Thiamin (vitamin B1) is necessary for carbohydrate metabolism, neurological and cardiac function.
A 150g serving of whole milk plain yogurt and low-fat plain yogurt will provide 23% and 45% of an adult’s daily B2 requirement respectively.
Vitamins B12 and B6 are often significantly reduced in yogurt compared with milk. This is mainly due to the metabolism of S. thermophilus which uses up these B vitamins and leads to reduced content in the final product. However some varieties of yogurt are still useful dietary providers of these nutrients.
Some lactic acid bacteria species such as S. thermophilus and Bifidobacteria actually synthesise certain vitamins such as Folic acid and depending upon the bacterial strain used, the folate content of yogurt can be significantly increased compared with milk .
Fat soluble vitamins
Whole milk yogurt is also a provider of the fat soluble vitamins A and E.
Vitamin A is necessary for normal eye function, while vitamin E is an antioxidant which protects cell membranes and is needed for the immune system.
c) Minerals in yoghurt
Yogurt is a good source of calcium, which is essential for the healthy growth and maintenance of teeth and bones amongst other important functions.
A 150g serving of whole milk fruit yogurt provides 26% of the calcium required daily by an adult (19-50 yrs) and 41% of the calcium required by a child (4-6 yrs).
The reason that milk, yogurt and other dairy foods are good providers of calcium is because they contain significant amounts of calcium in a bioavailable (easily absorbed) form.
Whilst other foods may also contain calcium, they may not necessarily be good providers because their calcium content per serving is low, because the calcium they provide isn’t available for absorption and use by the body (i.e. bioavailable), or as a result of both these factors.
For example, whilst spinach contains calcium, its bioavailability is poor and, hence, it would be necessary to eat 11 servings, or 963g, of spinach in order to absorb the same amount of calcium that is available from one small-pot of yogurt.
In addition the acidity of yogurt is thought to increase the absorption of certain minerals including calcium, phosphorous and magnesium even further compared with other dairy products and may reduce the inhibitory effect of some compounds such as phytic acid which is known to interfere with mineral absorption (particularly calcium).
Studies have also suggested that calcium from yogurt may lead to greater bone mineralization than calcium from non fermented dairy products in animals, however, there are no published studies that show this effect in humans at present.
Yogurt is also a provider of phosphorus.
Phosphorus serves many functions in the body and is necessary for healthy bones and teeth as well as energy production, cell membrane structure, tissue growth and regulation of pH levels in the body.
A 150g serving of whole milk plain yogurt and low-fat plain yogurt will provide 47% and 40% of an adult’s daily phosphorus requirement respectively.
Yogurt is a good source of iodine.

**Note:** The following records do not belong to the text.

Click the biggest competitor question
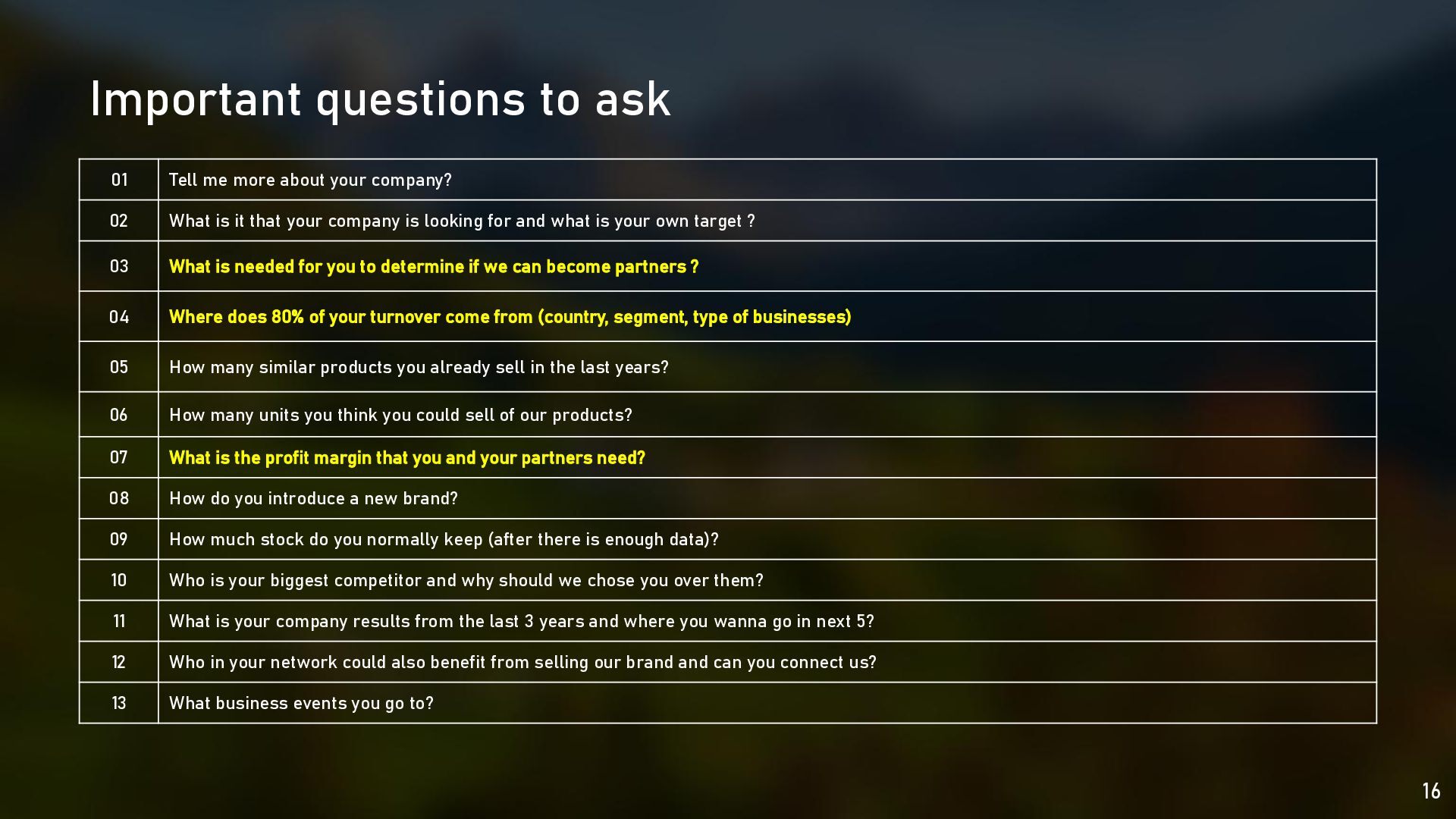The width and height of the screenshot is (1456, 819). pos(466,580)
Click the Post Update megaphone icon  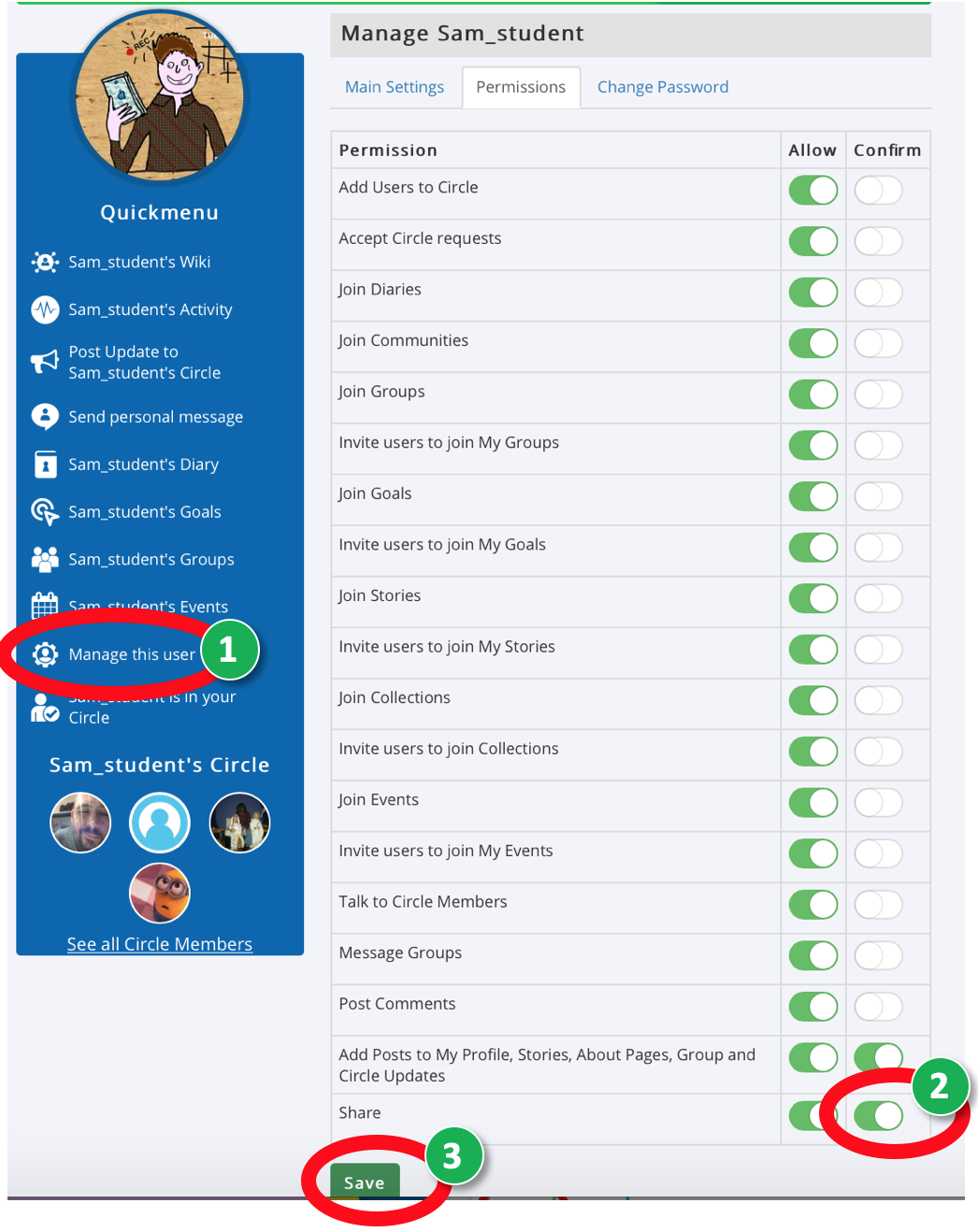pos(45,362)
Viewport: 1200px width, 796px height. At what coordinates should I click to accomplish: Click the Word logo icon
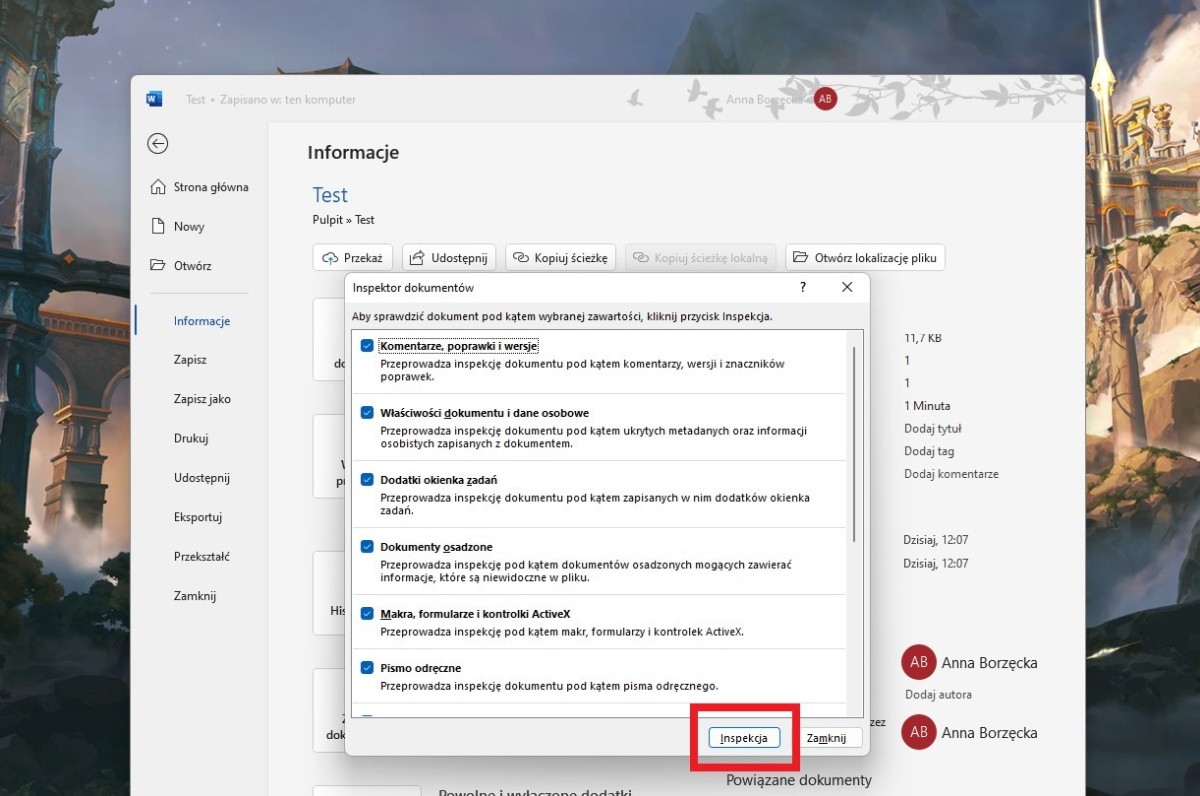(x=154, y=99)
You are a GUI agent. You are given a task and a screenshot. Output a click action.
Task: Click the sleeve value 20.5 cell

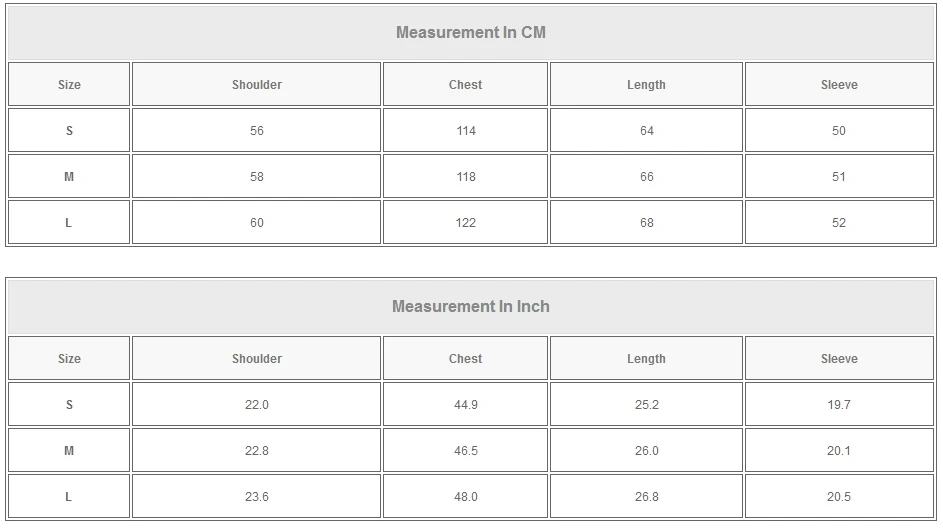click(839, 497)
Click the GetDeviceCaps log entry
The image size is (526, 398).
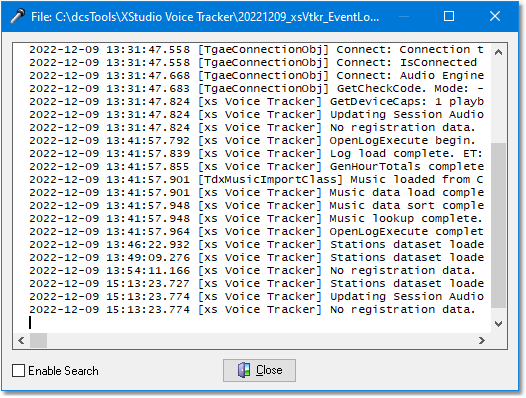256,101
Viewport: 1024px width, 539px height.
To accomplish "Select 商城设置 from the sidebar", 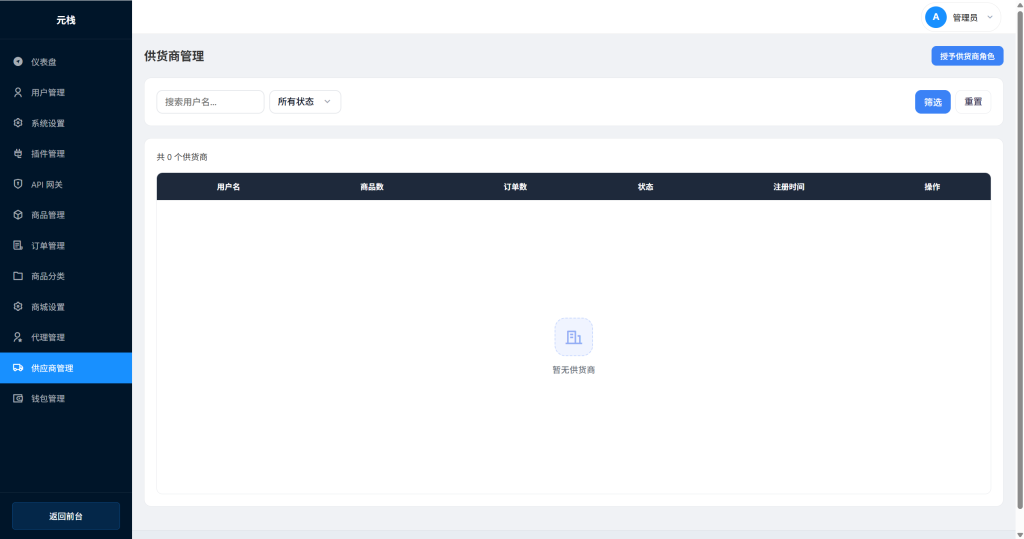I will [x=48, y=307].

Iodine is necessary for the functioning of hormones such as thyroxine produced by the thyroid gland. These hormones regulate the rate of metabolism (how quickly the body burns energy and the rate of growth).
A 150g serving of whole milk plain yogurt and low-fat plain yogurt will provide approximately 68% and 36% of an adult’s (aged 19-50 years) daily iodine requirement respectively. A 150g serving of whole milk plain yogurt and low-fat plain yogurt will provide a child aged 6 years with all (158%) and 85% of the recommended daily requirement for iodine respectively.
Magnesium, potassium, zinc, selenium, iron and chloride are also found in yogurt.